* Action item *
Every line containing the string "column" is to be copied from the records.

Saved entries
========================================================================
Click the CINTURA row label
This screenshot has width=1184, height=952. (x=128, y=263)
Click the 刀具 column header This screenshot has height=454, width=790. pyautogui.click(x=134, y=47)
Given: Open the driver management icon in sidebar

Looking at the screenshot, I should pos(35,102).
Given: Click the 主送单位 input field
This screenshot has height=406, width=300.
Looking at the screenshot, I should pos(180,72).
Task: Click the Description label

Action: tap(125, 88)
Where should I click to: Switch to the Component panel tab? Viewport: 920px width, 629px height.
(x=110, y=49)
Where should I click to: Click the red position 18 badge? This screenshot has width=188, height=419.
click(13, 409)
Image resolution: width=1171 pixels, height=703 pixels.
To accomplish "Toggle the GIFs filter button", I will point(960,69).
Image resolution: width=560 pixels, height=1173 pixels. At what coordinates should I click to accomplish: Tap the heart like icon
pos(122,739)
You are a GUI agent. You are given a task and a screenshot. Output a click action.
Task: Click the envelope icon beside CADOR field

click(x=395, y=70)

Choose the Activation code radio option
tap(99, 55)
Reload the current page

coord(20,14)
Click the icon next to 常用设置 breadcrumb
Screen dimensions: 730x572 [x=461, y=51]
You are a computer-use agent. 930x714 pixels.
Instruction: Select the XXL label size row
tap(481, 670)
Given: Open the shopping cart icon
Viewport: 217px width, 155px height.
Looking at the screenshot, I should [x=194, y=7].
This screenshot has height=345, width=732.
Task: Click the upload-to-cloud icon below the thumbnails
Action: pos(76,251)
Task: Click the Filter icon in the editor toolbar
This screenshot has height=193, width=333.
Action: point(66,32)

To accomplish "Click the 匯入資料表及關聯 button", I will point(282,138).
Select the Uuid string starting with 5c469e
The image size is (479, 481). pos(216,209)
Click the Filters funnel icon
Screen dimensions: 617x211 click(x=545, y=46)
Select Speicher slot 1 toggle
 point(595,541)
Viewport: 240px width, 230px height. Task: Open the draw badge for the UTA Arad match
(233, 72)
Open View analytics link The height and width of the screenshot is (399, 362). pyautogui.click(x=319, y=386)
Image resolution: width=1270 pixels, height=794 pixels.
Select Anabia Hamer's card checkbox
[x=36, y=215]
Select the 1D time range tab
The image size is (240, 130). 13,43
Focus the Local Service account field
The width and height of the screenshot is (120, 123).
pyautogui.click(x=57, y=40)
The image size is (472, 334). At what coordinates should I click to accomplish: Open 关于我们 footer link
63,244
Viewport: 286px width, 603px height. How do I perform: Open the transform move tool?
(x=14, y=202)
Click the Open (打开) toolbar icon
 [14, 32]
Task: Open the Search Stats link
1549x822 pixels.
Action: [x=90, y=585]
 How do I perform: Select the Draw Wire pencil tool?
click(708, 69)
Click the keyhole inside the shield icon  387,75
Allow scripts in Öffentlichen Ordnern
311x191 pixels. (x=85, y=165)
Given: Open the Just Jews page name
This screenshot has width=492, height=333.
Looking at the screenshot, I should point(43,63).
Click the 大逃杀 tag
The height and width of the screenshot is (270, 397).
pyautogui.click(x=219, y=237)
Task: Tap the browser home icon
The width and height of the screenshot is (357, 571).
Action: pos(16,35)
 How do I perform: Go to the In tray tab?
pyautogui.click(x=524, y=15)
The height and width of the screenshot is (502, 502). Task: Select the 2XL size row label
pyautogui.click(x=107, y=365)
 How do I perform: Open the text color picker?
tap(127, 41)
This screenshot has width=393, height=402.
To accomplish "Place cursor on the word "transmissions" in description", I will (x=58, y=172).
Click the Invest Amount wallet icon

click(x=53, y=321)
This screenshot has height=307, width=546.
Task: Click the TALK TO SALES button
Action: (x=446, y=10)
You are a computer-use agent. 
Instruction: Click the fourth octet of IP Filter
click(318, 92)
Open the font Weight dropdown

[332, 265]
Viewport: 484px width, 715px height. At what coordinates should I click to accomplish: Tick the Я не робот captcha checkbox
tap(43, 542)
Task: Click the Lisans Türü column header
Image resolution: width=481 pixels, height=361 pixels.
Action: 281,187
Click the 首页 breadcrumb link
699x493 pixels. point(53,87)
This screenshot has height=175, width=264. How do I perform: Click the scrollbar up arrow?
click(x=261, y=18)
========================================================================
* Answer *
Click the 刀具 column header This screenshot has height=454, width=790. pyautogui.click(x=134, y=47)
Task: Click the Lisans Türü column header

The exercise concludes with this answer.